* _Work request_
Starting at the line that contains "The image size is (1456, 819).", repeat each line exactly until the records end, keeping both the first and the last.

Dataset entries
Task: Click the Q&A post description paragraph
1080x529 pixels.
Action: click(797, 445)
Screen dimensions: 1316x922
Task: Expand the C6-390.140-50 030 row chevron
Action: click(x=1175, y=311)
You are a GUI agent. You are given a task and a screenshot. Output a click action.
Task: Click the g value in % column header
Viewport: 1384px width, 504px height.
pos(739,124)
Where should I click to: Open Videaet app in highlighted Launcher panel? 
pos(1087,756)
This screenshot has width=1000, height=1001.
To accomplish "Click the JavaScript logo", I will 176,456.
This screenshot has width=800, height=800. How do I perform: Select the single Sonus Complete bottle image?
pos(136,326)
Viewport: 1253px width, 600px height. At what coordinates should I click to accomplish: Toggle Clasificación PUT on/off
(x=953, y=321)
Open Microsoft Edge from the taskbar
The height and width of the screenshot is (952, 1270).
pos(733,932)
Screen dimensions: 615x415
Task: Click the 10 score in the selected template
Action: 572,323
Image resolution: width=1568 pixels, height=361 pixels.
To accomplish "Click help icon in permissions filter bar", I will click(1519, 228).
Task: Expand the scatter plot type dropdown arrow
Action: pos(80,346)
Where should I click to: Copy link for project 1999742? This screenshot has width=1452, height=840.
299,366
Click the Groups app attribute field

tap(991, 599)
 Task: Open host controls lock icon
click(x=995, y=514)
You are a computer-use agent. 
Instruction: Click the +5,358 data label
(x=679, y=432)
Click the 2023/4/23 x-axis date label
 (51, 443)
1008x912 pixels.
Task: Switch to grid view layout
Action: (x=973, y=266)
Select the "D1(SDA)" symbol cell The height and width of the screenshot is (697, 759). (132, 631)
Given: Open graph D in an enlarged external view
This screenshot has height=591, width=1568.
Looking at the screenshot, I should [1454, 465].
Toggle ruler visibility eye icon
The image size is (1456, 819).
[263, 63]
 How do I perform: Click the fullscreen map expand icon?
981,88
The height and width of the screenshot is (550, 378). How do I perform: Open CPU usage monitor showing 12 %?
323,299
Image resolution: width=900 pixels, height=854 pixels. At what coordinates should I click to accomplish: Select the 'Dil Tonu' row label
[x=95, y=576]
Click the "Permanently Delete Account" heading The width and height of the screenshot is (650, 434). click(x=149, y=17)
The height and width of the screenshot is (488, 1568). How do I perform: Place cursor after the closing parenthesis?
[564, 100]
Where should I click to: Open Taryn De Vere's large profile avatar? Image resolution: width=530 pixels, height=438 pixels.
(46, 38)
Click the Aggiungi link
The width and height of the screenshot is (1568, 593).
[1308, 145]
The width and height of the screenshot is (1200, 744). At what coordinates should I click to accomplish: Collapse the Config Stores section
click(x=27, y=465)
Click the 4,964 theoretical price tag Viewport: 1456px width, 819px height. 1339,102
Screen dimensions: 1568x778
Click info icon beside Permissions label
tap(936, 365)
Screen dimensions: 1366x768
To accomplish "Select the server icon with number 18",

* _Response area_
The image size is (1456, 819).
[263, 63]
 How do I perform: Click the fullscreen map expand icon?
981,88
The height and width of the screenshot is (550, 378). How do I perform: Open CPU usage monitor showing 12 %?
323,299
Image resolution: width=900 pixels, height=854 pixels. At what coordinates should I click to accomplish: Select the 'Dil Tonu' row label
[x=95, y=576]
Click the "Permanently Delete Account" heading The width and height of the screenshot is (650, 434). click(x=149, y=17)
The height and width of the screenshot is (488, 1568). How do I perform: Place cursor after the closing parenthesis?
[564, 100]
Where should I click to: Open Taryn De Vere's large profile avatar? Image resolution: width=530 pixels, height=438 pixels.
(46, 38)
Click the Aggiungi link
The width and height of the screenshot is (1568, 593).
[1308, 145]
The width and height of the screenshot is (1200, 744). At what coordinates should I click to accomplish: Collapse the Config Stores section
click(x=27, y=465)
Click the 4,964 theoretical price tag Viewport: 1456px width, 819px height. 1339,102
Screen dimensions: 1568x778
Click info icon beside Permissions label
tap(936, 365)
Screen dimensions: 1366x768
To accomplish "Select the server icon with number 18",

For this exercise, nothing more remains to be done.